══ Material for the task ══

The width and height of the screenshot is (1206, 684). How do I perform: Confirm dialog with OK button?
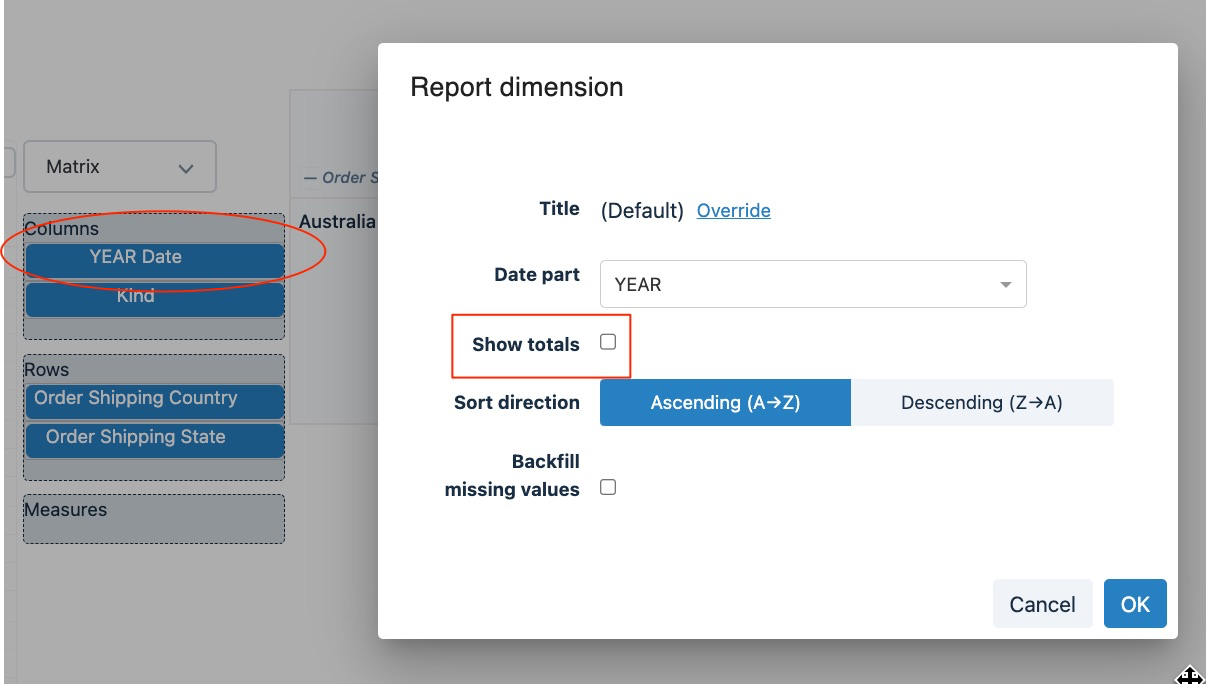coord(1135,603)
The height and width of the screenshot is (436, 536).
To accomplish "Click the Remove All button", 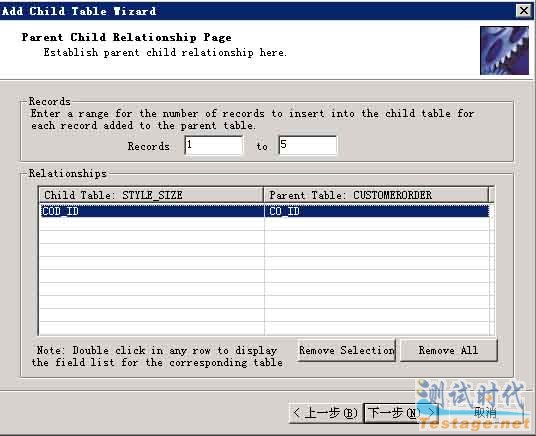I will [448, 350].
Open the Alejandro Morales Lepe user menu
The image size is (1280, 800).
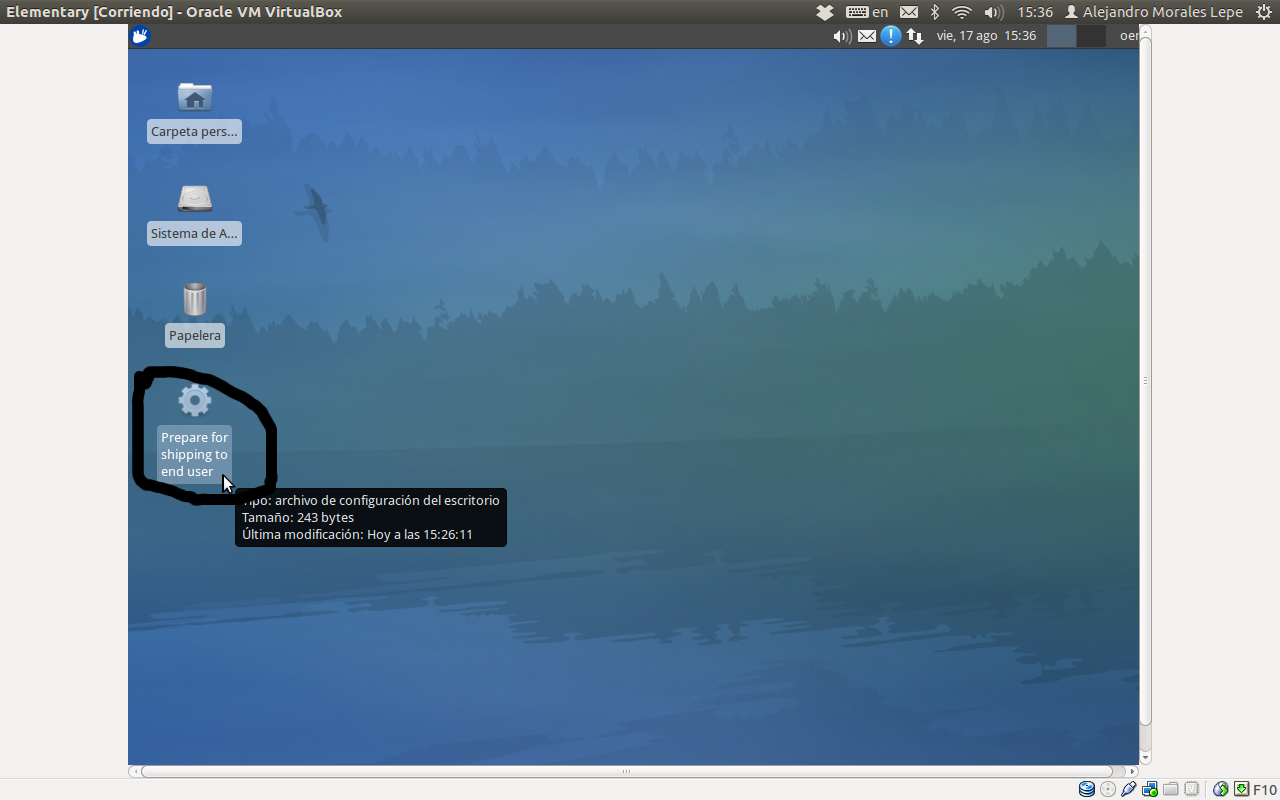pos(1153,12)
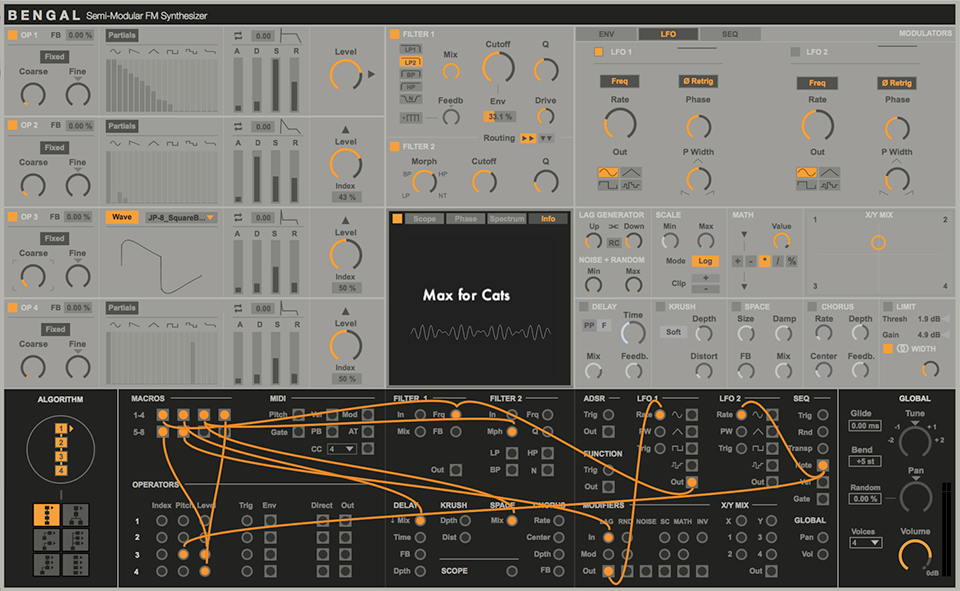Click the OP 1 envelope loop icon
Screen dimensions: 960x591
coord(239,36)
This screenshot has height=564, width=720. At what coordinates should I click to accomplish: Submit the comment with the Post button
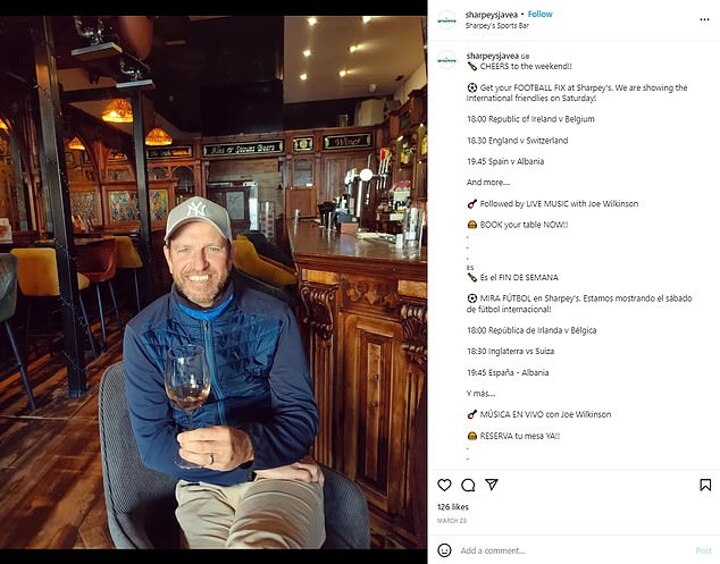[x=703, y=550]
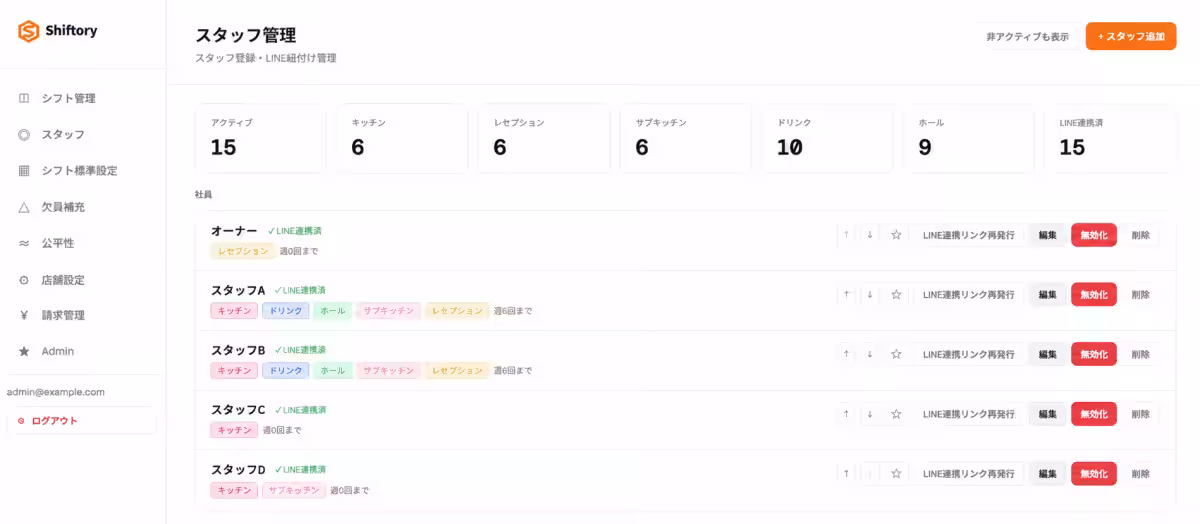
Task: Click 編集 for スタッフB
Action: pyautogui.click(x=1047, y=354)
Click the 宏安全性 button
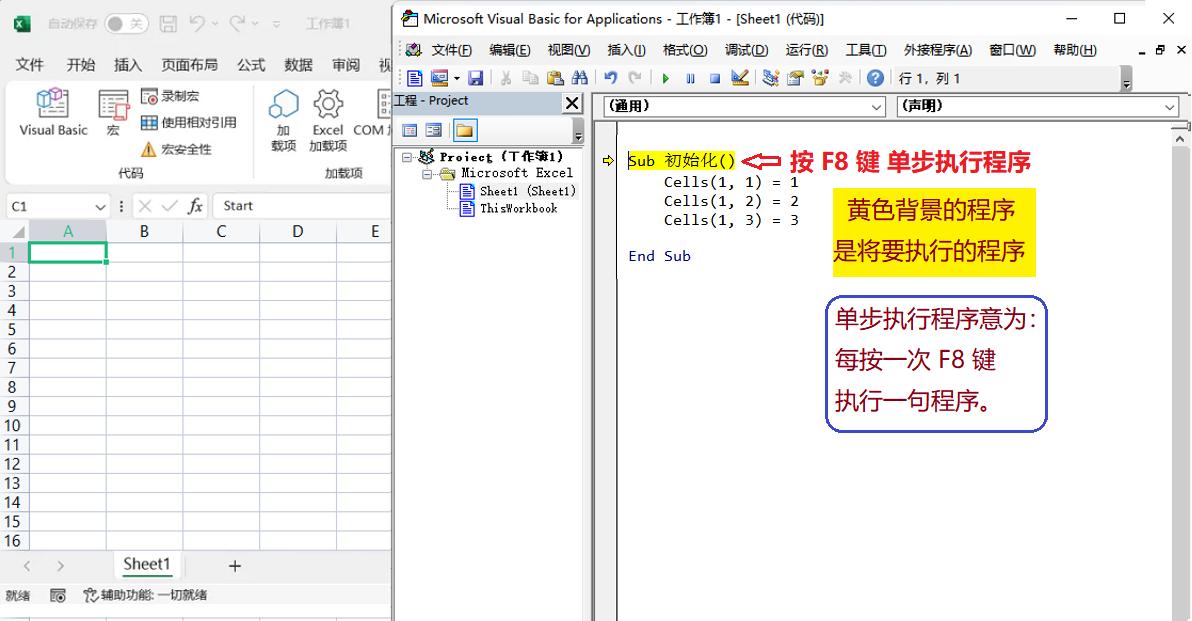 point(176,150)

═══

Exercise directions:
What is needed is an exact transcription of the lines from the one containing "The image size is (1280, 800)." through the last line of the records above, both included, with no pictures.

Answer:
The image size is (1280, 800).
pos(1153,12)
Click the OP 1 envelope loop icon
Screen dimensions: 960x591
coord(239,36)
This screenshot has height=564, width=720. At what coordinates should I click to accomplish: Submit the comment with the Post button
[x=703, y=550]
Task: Click 編集 for スタッフB
Action: pyautogui.click(x=1047, y=354)
Click the 宏安全性 button
 point(176,150)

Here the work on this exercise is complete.